Stored data:
******************************

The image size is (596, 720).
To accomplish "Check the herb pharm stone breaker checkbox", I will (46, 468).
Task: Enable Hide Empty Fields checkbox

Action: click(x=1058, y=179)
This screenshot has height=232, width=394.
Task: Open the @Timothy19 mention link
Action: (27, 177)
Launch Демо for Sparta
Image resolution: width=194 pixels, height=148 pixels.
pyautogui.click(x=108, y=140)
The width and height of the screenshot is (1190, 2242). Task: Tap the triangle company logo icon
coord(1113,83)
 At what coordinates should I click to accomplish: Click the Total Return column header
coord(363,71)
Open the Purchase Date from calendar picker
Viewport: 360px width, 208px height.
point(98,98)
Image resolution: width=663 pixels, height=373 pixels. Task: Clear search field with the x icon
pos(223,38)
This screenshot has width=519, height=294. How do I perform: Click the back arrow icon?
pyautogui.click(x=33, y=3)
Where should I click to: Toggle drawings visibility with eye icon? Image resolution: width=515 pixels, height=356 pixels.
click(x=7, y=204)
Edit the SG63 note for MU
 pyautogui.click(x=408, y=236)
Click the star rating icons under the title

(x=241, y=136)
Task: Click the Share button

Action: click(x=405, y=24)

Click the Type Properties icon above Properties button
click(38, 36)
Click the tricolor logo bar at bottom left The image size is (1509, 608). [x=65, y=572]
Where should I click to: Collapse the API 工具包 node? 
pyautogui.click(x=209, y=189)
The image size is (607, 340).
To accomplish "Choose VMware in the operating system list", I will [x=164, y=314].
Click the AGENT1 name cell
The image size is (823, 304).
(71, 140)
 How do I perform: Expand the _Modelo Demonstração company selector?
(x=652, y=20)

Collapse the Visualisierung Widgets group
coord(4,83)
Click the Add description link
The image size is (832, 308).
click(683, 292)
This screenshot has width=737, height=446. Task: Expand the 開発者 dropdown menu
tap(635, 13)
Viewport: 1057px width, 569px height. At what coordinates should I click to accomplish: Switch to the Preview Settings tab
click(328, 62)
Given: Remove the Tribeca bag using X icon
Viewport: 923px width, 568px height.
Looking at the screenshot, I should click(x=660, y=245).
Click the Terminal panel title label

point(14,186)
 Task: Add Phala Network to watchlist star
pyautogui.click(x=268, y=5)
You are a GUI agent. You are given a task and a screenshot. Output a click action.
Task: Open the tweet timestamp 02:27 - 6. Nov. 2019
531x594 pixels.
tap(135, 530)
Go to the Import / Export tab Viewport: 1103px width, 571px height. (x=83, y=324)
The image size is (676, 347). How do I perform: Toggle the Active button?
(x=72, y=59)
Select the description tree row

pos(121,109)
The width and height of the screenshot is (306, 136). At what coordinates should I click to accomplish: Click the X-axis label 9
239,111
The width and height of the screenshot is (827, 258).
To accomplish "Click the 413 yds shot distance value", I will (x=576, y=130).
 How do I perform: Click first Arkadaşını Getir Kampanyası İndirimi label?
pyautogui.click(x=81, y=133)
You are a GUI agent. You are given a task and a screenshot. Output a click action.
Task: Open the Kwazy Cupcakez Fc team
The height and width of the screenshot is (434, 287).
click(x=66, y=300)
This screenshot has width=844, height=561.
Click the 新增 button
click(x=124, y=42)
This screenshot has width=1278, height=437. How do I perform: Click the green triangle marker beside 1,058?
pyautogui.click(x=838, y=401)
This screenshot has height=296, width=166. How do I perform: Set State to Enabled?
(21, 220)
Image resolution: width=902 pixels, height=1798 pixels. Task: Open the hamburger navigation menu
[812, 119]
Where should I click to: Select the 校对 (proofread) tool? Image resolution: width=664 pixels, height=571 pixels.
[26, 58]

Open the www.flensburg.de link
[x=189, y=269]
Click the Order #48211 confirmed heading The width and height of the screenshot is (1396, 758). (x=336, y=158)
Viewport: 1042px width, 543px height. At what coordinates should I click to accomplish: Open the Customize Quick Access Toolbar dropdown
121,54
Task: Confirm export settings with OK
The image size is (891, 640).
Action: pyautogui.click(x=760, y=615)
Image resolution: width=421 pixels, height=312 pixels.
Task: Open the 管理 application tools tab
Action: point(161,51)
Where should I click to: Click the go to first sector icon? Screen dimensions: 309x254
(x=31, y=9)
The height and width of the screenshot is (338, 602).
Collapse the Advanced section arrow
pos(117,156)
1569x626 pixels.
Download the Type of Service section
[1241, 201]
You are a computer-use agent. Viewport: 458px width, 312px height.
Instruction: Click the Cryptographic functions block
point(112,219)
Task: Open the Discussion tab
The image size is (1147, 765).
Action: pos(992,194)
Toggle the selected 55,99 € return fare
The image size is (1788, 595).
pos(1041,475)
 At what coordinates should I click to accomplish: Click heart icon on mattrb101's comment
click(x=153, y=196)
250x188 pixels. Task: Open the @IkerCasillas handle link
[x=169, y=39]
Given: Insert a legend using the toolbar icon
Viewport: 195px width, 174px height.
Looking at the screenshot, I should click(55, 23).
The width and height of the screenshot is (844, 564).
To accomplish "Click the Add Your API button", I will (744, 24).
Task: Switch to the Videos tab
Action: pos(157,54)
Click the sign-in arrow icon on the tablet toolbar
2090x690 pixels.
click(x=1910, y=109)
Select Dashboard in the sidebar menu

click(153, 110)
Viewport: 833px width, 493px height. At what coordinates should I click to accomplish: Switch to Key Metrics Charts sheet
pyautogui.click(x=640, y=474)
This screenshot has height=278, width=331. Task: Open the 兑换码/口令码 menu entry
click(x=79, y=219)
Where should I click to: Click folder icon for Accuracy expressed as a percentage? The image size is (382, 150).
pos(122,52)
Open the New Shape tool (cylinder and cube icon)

******************************

- WHAT IS NEEDED
Every record above needs to be given again exactly.

- RESPONSE BELOW
The image size is (596, 720).
To accomplish "Check the herb pharm stone breaker checkbox", I will (46, 468).
Task: Enable Hide Empty Fields checkbox

Action: click(x=1058, y=179)
This screenshot has height=232, width=394.
Task: Open the @Timothy19 mention link
Action: (27, 177)
Launch Демо for Sparta
Image resolution: width=194 pixels, height=148 pixels.
pyautogui.click(x=108, y=140)
The width and height of the screenshot is (1190, 2242). Task: Tap the triangle company logo icon
coord(1113,83)
 At what coordinates should I click to accomplish: Click the Total Return column header
coord(363,71)
Open the Purchase Date from calendar picker
Viewport: 360px width, 208px height.
point(98,98)
Image resolution: width=663 pixels, height=373 pixels. Task: Clear search field with the x icon
pos(223,38)
This screenshot has width=519, height=294. How do I perform: Click the back arrow icon?
pyautogui.click(x=33, y=3)
Where should I click to: Toggle drawings visibility with eye icon? Image resolution: width=515 pixels, height=356 pixels.
click(x=7, y=204)
Edit the SG63 note for MU
 pyautogui.click(x=408, y=236)
Click the star rating icons under the title

(x=241, y=136)
Task: Click the Share button

Action: click(x=405, y=24)

Click the Type Properties icon above Properties button
click(38, 36)
Click the tricolor logo bar at bottom left The image size is (1509, 608). [x=65, y=572]
Where should I click to: Collapse the API 工具包 node? 
pyautogui.click(x=209, y=189)
The image size is (607, 340).
To accomplish "Choose VMware in the operating system list", I will [x=164, y=314].
Click the AGENT1 name cell
The image size is (823, 304).
(71, 140)
 How do I perform: Expand the _Modelo Demonstração company selector?
(x=652, y=20)

Collapse the Visualisierung Widgets group
coord(4,83)
Click the Add description link
The image size is (832, 308).
click(683, 292)
This screenshot has width=737, height=446. Task: Expand the 開発者 dropdown menu
tap(635, 13)
Viewport: 1057px width, 569px height. At what coordinates should I click to accomplish: Switch to the Preview Settings tab
click(328, 62)
Given: Remove the Tribeca bag using X icon
Viewport: 923px width, 568px height.
Looking at the screenshot, I should click(x=660, y=245).
Click the Terminal panel title label

point(14,186)
 Task: Add Phala Network to watchlist star
pyautogui.click(x=268, y=5)
You are a GUI agent. You are given a task and a screenshot. Output a click action.
Task: Open the tweet timestamp 02:27 - 6. Nov. 2019
531x594 pixels.
tap(135, 530)
Go to the Import / Export tab Viewport: 1103px width, 571px height. (x=83, y=324)
The image size is (676, 347). How do I perform: Toggle the Active button?
(x=72, y=59)
Select the description tree row

pos(121,109)
The width and height of the screenshot is (306, 136). At what coordinates should I click to accomplish: Click the X-axis label 9
239,111
The width and height of the screenshot is (827, 258).
To accomplish "Click the 413 yds shot distance value", I will (x=576, y=130).
 How do I perform: Click first Arkadaşını Getir Kampanyası İndirimi label?
pyautogui.click(x=81, y=133)
You are a GUI agent. You are given a task and a screenshot. Output a click action.
Task: Open the Kwazy Cupcakez Fc team
The height and width of the screenshot is (434, 287).
click(x=66, y=300)
This screenshot has width=844, height=561.
Click the 新增 button
click(x=124, y=42)
This screenshot has width=1278, height=437. How do I perform: Click the green triangle marker beside 1,058?
pyautogui.click(x=838, y=401)
This screenshot has height=296, width=166. How do I perform: Set State to Enabled?
(21, 220)
Image resolution: width=902 pixels, height=1798 pixels. Task: Open the hamburger navigation menu
[812, 119]
Where should I click to: Select the 校对 (proofread) tool? Image resolution: width=664 pixels, height=571 pixels.
[26, 58]

Open the www.flensburg.de link
[x=189, y=269]
Click the Order #48211 confirmed heading The width and height of the screenshot is (1396, 758). (x=336, y=158)
Viewport: 1042px width, 543px height. At what coordinates should I click to accomplish: Open the Customize Quick Access Toolbar dropdown
121,54
Task: Confirm export settings with OK
The image size is (891, 640).
Action: pyautogui.click(x=760, y=615)
Image resolution: width=421 pixels, height=312 pixels.
Task: Open the 管理 application tools tab
Action: point(161,51)
Where should I click to: Click the go to first sector icon? Screen dimensions: 309x254
(x=31, y=9)
The height and width of the screenshot is (338, 602).
Collapse the Advanced section arrow
pos(117,156)
1569x626 pixels.
Download the Type of Service section
[1241, 201]
You are a computer-use agent. Viewport: 458px width, 312px height.
Instruction: Click the Cryptographic functions block
point(112,219)
Task: Open the Discussion tab
The image size is (1147, 765).
Action: pos(992,194)
Toggle the selected 55,99 € return fare
The image size is (1788, 595).
pos(1041,475)
 At what coordinates should I click to accomplish: Click heart icon on mattrb101's comment
click(x=153, y=196)
250x188 pixels. Task: Open the @IkerCasillas handle link
[x=169, y=39]
Given: Insert a legend using the toolbar icon
Viewport: 195px width, 174px height.
Looking at the screenshot, I should click(55, 23).
The width and height of the screenshot is (844, 564).
To accomplish "Click the Add Your API button", I will (744, 24).
Task: Switch to the Videos tab
Action: pos(157,54)
Click the sign-in arrow icon on the tablet toolbar
2090x690 pixels.
click(x=1910, y=109)
Select Dashboard in the sidebar menu

click(153, 110)
Viewport: 833px width, 493px height. At what coordinates should I click to accomplish: Switch to Key Metrics Charts sheet
pyautogui.click(x=640, y=474)
This screenshot has height=278, width=331. Task: Open the 兑换码/口令码 menu entry
click(x=79, y=219)
Where should I click to: Click folder icon for Accuracy expressed as a percentage? The image size is (382, 150).
pos(122,52)
Open the New Shape tool (cylinder and cube icon)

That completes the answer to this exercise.